ASSIGNMENT: Using the records below, write out again exactly the lines that begin at the line containing "Task: Tap the Sale badge on the product image" and end at the line containing "The image size is (1197, 1197).", and no other lines.

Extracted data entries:
● ● ● ●
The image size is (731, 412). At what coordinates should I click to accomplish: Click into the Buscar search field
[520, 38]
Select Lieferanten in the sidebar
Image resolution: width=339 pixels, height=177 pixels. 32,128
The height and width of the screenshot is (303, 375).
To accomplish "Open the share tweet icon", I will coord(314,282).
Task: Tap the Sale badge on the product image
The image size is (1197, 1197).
● ● ● ●
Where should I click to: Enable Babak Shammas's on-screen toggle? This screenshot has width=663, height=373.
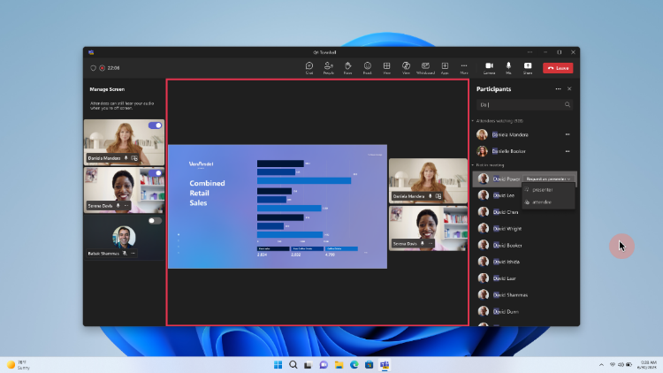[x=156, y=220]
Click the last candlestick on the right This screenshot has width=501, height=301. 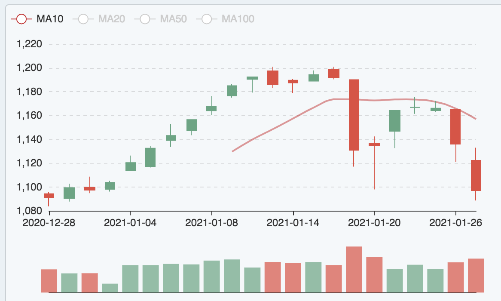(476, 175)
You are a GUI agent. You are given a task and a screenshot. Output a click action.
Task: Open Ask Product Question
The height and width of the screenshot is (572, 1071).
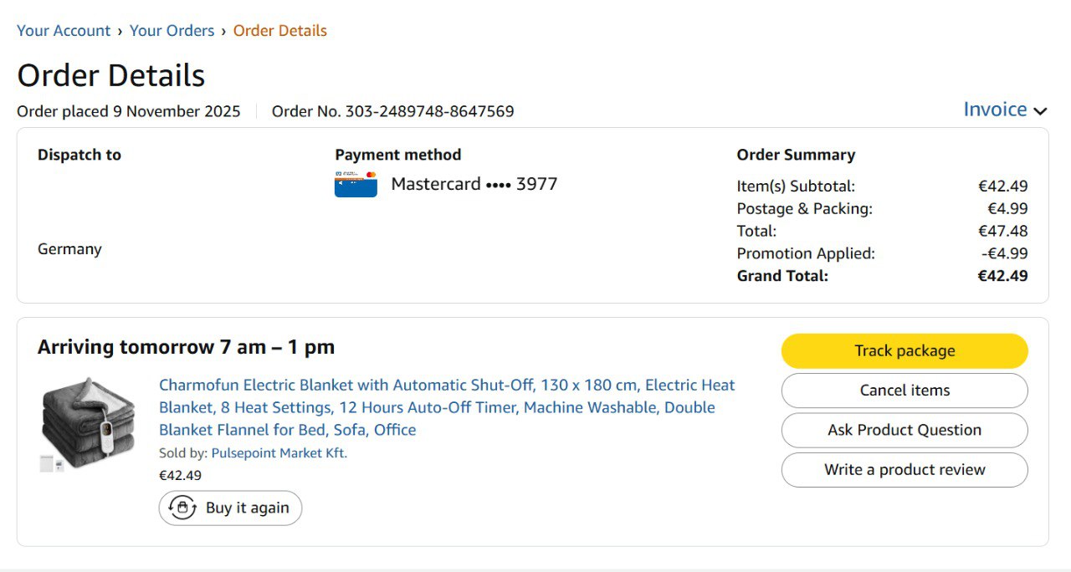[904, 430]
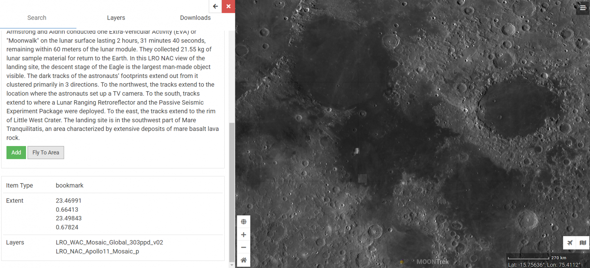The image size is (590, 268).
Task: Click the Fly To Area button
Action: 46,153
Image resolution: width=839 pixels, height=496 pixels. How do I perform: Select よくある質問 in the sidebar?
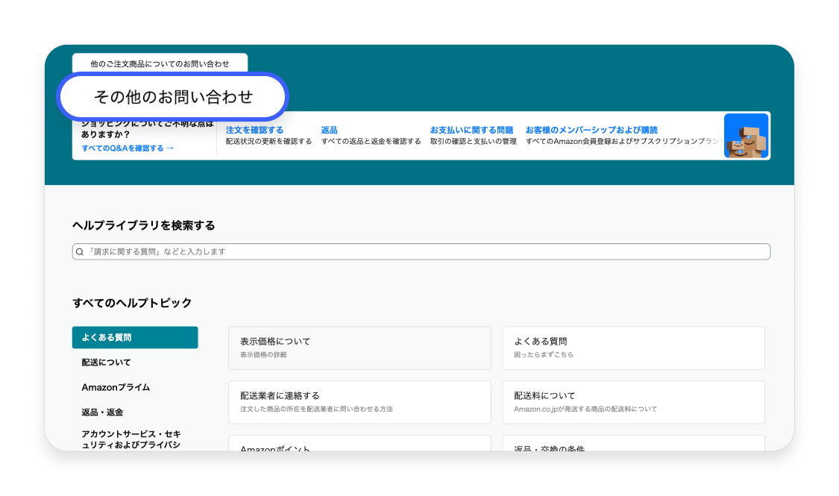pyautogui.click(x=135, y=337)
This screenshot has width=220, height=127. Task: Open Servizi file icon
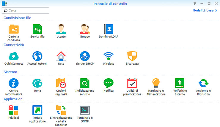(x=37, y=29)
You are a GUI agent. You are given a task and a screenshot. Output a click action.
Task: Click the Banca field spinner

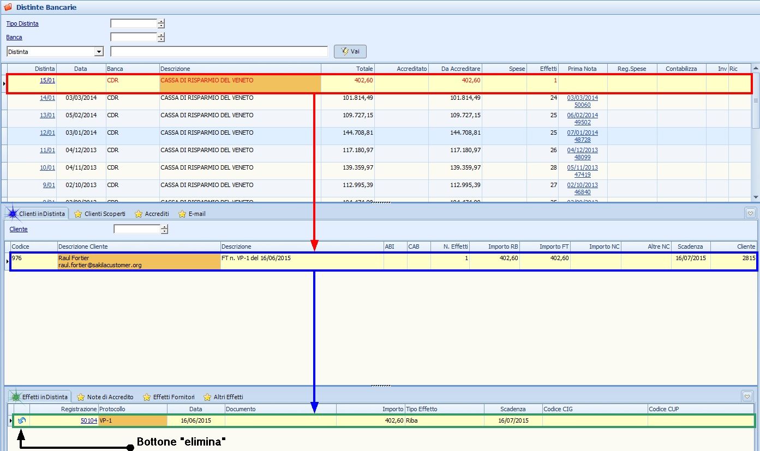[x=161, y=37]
● ● ● ●
TASK RESPONSE:
Task: Tap the Sale badge on the product image
The image size is (1197, 1197).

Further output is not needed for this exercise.